Outlier detection in R: Tukey Method or why you need “box and whiskers”

Dima Diachkov
Data And Beyond
Published in
7 min readJan 21, 2024

A warm welcome to anyone, who reads this article, and thank you for your interest!

Today, I’m super excited to write about something that might just change the way you look at data: the Tukey Method for spotting those pesky outliers. Remember when we talked about Grubbs’ Test recently? Well, Tukey’s approach is a WHOLE different ball game, and it’s perfect for anyone who’s just starting to get their hands dirty with data.

So again we are going to discuss how one can identify outliers, as we did for Grubbs’ test. And today in focus is Tukey’s method. This method is widely used for exploratory data analysis and has become a standard approach for identifying outliers in statistical and data analysis practices.

By the way, don’t forget to subscribe to my blog (if you haven’t done it before), so you can find out more about data analysis and treatment of outliers in R. I truly appreaciate your interest and it helps me to find more motivation to post more often.

Tukey’s method: The IQR logic

John Tukey was a super-smart statistician who came up with a cool trick. Unlike Grubbs’ Test, which zooms in on the most extreme values, Tukey’s method looks at the data’s spread using the Interquartile Range (IQR). It’s less about hunting down a single weird value and more about understanding your data’s overall story.

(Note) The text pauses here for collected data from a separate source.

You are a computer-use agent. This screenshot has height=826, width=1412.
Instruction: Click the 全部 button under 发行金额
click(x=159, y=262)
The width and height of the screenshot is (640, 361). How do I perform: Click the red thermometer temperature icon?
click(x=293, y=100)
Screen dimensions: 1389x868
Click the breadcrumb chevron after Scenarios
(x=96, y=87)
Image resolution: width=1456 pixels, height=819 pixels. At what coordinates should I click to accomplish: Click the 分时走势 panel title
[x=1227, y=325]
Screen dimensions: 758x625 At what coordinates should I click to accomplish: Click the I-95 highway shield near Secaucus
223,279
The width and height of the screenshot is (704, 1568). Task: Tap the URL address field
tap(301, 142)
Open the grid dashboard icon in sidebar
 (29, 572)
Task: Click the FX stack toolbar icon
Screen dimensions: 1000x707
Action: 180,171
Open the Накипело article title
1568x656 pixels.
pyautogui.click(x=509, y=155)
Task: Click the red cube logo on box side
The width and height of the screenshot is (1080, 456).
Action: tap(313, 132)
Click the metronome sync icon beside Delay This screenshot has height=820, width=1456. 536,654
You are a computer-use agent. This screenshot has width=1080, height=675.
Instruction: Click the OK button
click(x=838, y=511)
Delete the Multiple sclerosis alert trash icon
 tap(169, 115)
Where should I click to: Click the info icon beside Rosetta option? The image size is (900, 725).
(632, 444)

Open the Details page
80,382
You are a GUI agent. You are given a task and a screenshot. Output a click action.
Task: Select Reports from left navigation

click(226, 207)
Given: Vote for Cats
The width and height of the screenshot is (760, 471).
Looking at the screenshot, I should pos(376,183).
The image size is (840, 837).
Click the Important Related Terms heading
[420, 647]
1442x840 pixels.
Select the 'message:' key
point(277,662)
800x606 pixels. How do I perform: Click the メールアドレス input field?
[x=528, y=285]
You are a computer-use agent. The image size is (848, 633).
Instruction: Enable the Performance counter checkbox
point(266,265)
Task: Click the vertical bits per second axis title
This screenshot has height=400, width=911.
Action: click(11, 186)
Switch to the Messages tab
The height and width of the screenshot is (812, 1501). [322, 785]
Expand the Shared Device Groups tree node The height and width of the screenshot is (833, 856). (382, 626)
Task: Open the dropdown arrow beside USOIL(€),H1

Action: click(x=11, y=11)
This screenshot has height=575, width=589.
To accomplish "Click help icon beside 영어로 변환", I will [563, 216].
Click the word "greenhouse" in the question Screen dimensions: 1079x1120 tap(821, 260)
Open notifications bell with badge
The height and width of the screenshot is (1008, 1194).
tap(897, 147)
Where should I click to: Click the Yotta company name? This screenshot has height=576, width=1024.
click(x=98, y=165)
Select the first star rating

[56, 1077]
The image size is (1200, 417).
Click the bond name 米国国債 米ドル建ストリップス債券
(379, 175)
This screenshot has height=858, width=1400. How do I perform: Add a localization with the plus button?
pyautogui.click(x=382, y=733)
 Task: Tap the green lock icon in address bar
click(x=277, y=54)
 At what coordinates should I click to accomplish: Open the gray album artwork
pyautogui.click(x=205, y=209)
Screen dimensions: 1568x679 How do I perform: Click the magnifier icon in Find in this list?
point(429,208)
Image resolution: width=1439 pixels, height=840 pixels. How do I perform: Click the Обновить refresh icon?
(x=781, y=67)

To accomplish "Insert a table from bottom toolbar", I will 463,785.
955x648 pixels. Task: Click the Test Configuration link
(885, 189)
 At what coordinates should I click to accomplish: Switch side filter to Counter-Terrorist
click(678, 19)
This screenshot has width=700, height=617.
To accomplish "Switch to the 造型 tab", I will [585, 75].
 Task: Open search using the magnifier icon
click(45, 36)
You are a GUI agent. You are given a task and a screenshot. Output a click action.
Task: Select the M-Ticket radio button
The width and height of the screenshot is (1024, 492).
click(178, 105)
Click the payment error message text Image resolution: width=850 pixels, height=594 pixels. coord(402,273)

BUT: I am not sure that Tukey invented this method… At least I have not found papers, where he suggested using IQR to identify outliers. While Tukey developed a range of techniques and tests throughout his career, one of the most direct methods he proposed for identifying outliers is the use of the box plot (also known as a box-and-whisker plot), which he introduced.

The box plot is a graphical representation that depicts the distribution of a data set based on a five-number summary: minimum, first quartile (Q1), median, third quartile (Q3), and maximum. Outliers are identified using the interquartile range (IQR), which is the difference between the third and first quartiles (Q3 — Q1). Tukey defined outliers as those points that fall below Q1–1.5*IQR or above Q3 + 1.5*IQR, providing a clear, quantitative criterion for identifying data points that are significantly different from the bulk of the data in a set. The coefficient of 1.5 is not a constant and can be adjusted for specific applications and with respective assumptions. But market practice, so to say, it to use the 1.5 coefficient.

The Intricacies of IQR

So, let’s dive a bit deeper into the IQR, shall we? The Interquartile Range is like the middleweight champion of your data set. It focuses on the central bulk of your data, cutting out the top 25% and the bottom 25%. What you’re left with is the core, the most typical values of your distribution. This is the range where the real action happens, and the outliers? They’re like the fans who couldn’t get seats in this central zone.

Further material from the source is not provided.